SCOPERTO" A NEW YORK UN NUOVO MICHELANGELO

Il capolavoro dimenticato nel soffitto della nonna è un classico della letteratura d´appendice. Ma nessuno si sarebbe mai sognato di ritrovarlo nei corridoi di un´istituzione celebratissima come il Metropolitan Museum di New York.
Possibile? L´esimio professor Everett Fahy, ex direttore del dipartimento Capolavori della Pittura Europa, non ha dubbi: quella «Testimonianza di San Giovanni il Battista», per anni attribuita al pur bravo Francesco Granacci, è opera nientemeno che del grande Michelangelo. E quella tavola che il museo aveva acquistato nel 1970 a un´asta da Sotheby´s, Londra, per soli 150mila dollari, varrebbe la bellezza di 300 milioni di dollari.
La rivelazione del professor Fahy è stata raccolta in America da «ArtNews» e i lettori italiani potranno leggere sulla rivista specializzata «Nuovi Studi» la relazione di 65 pagine intitolata prudentemente «Un Michelangelo dimenticato?»: con tanto di punto interrogativo. La precauzione non è mai troppa?

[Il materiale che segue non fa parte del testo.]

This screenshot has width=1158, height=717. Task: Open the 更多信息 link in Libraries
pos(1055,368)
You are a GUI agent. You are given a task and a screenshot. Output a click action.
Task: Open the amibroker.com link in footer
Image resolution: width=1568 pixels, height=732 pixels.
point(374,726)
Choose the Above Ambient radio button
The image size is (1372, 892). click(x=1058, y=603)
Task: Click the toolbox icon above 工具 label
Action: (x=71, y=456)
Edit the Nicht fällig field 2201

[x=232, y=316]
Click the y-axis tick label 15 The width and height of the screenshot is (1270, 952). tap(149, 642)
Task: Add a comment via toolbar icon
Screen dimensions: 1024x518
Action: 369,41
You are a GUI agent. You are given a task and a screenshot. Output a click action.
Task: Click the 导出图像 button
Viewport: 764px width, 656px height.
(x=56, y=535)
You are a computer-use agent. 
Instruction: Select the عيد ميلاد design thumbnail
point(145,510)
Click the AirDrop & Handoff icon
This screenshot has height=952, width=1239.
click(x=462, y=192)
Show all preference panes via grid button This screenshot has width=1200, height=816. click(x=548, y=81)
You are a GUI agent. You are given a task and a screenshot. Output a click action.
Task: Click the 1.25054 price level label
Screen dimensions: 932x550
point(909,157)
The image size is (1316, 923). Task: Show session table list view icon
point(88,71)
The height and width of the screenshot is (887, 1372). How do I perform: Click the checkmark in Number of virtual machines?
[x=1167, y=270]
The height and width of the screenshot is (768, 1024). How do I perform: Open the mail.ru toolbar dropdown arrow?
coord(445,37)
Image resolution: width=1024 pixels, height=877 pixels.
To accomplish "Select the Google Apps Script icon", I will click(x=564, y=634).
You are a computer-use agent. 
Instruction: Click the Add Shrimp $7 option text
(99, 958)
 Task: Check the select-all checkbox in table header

Il professore mette le mani avanti: «Io so benissimo che Michelangelo, come Van Gogh, è uno di quegli artisti su cui si scatenano le idee più diverse, e che adesso ci sarà chi dirà: ecco un´altra idea assurda. Ma io sono più che convinto». Meno il successore sulla sua poltrona al Met: «Io penso che Everett abbia portato le prove più forti che aveva». E quindi ha ragione o no? «Io non ho detto né sì né no». Le «prove forti» del professore sono state riassunte dal «New York Post» in sei punti principali. La prima riguarda l´ambientazione. La scena della «Testimonianza» - quella del Vangelo di Giovanni in cui il Battista alla vista del Cristo annuncia: «Ecco l´Agnello di Dio che toglie i peccati del mondo - è ambientata in una cava di marmo: scenario per i tempi (il dipinto è del 1506) esotico ma familiarissimo al Buonarroti che faceva la spola con Carrara alla ricerca della pietra perfetta per le sue sculture. La seconda prova la porta l´analisi ai raggi x: gli altri pannelli che completano il ciclo di proprietà del Met, attribuiti prima a Domenico il Ghirlandaio e poi al Granacci, mostrano pitture e ripitture, fino a cinque volte, mentre il «Battista» ha una prelavorazione minima, si vede la mano sicura di un maestro.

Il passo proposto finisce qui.